▶ [Your objective] Scale the records starting with the line that contains "Identify the location" and going on through the line that contains "(455, 454).", giving those lines again in full with the requests included. Multiply every coordinate in the answers by 2.6 and round to whole numbers, with halves rounded up.

▶ [Data in this exercise]
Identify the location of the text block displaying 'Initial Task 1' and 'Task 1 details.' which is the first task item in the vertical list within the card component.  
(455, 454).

==

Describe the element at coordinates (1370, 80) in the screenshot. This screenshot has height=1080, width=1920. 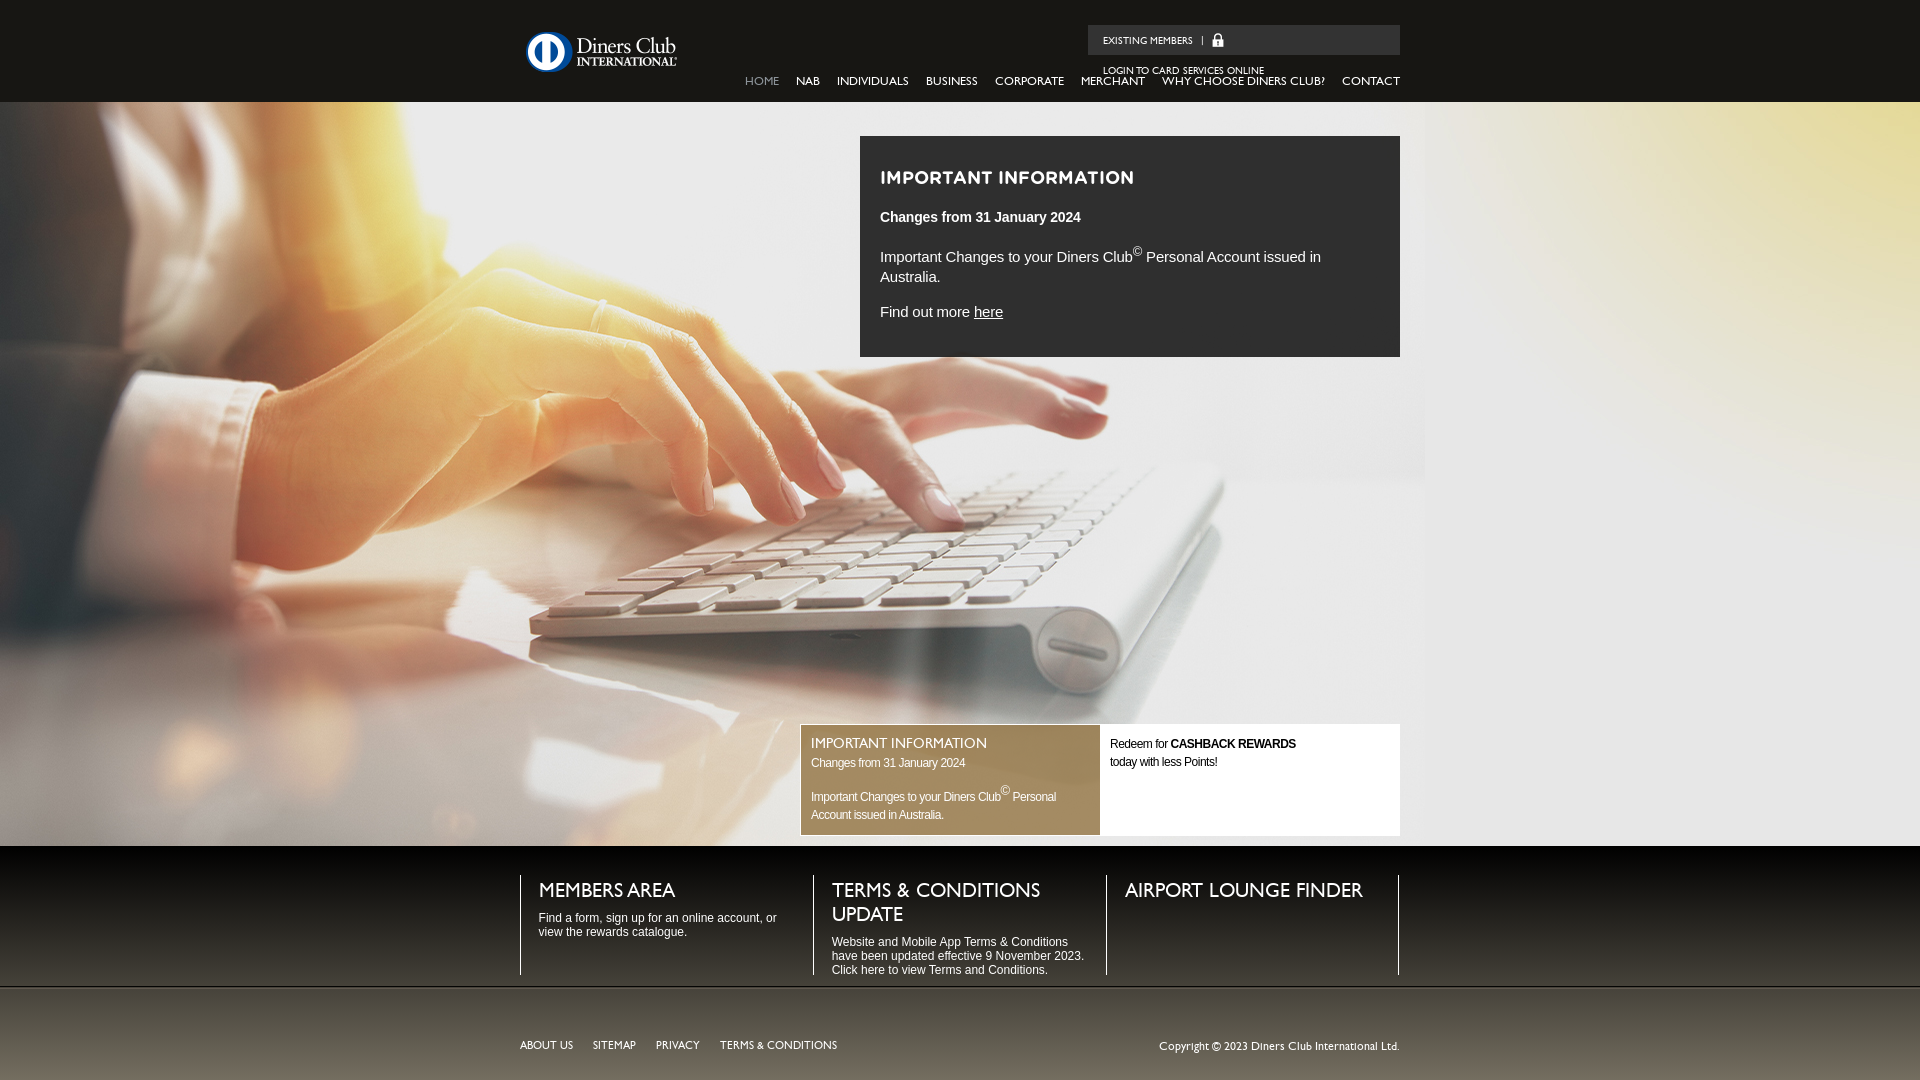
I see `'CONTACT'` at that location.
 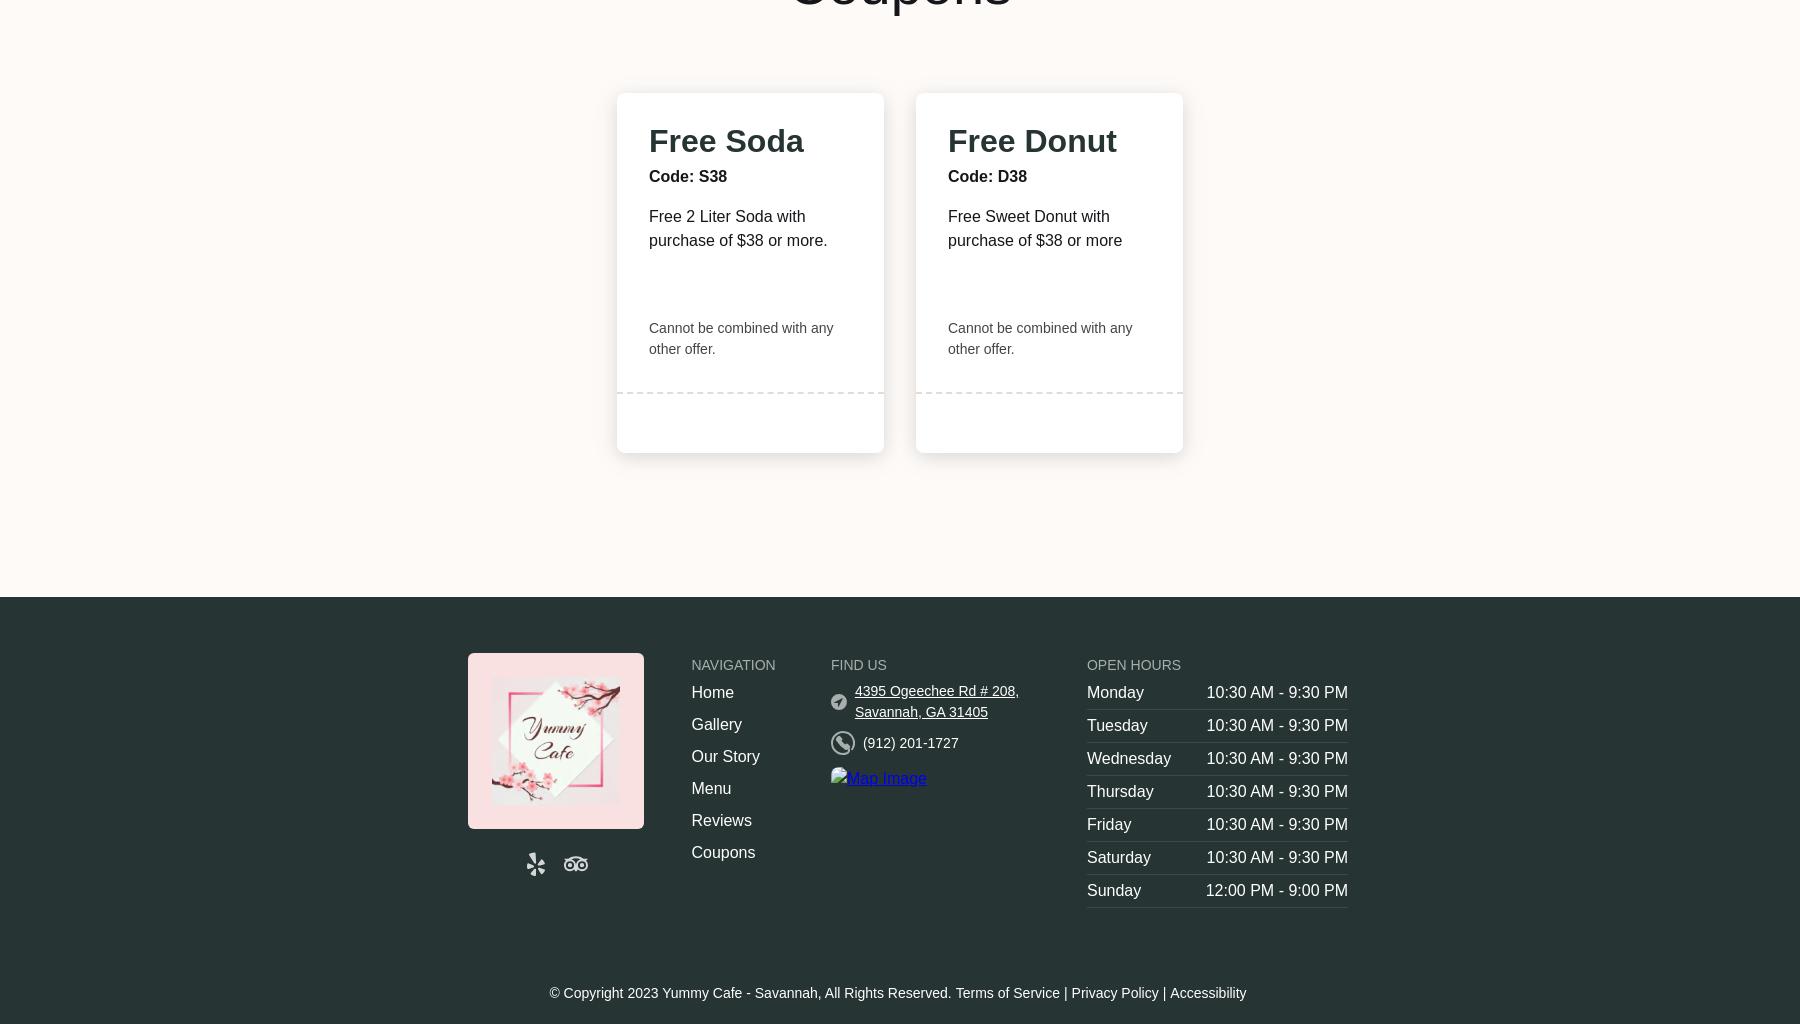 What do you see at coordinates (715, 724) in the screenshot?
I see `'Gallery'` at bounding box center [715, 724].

▶ [Answer to the problem]
Identify the location of the text block displaying 'Initial Task 1' and 'Task 1 details.' which is the first task item in the vertical list within the card component.  
(1183, 1180).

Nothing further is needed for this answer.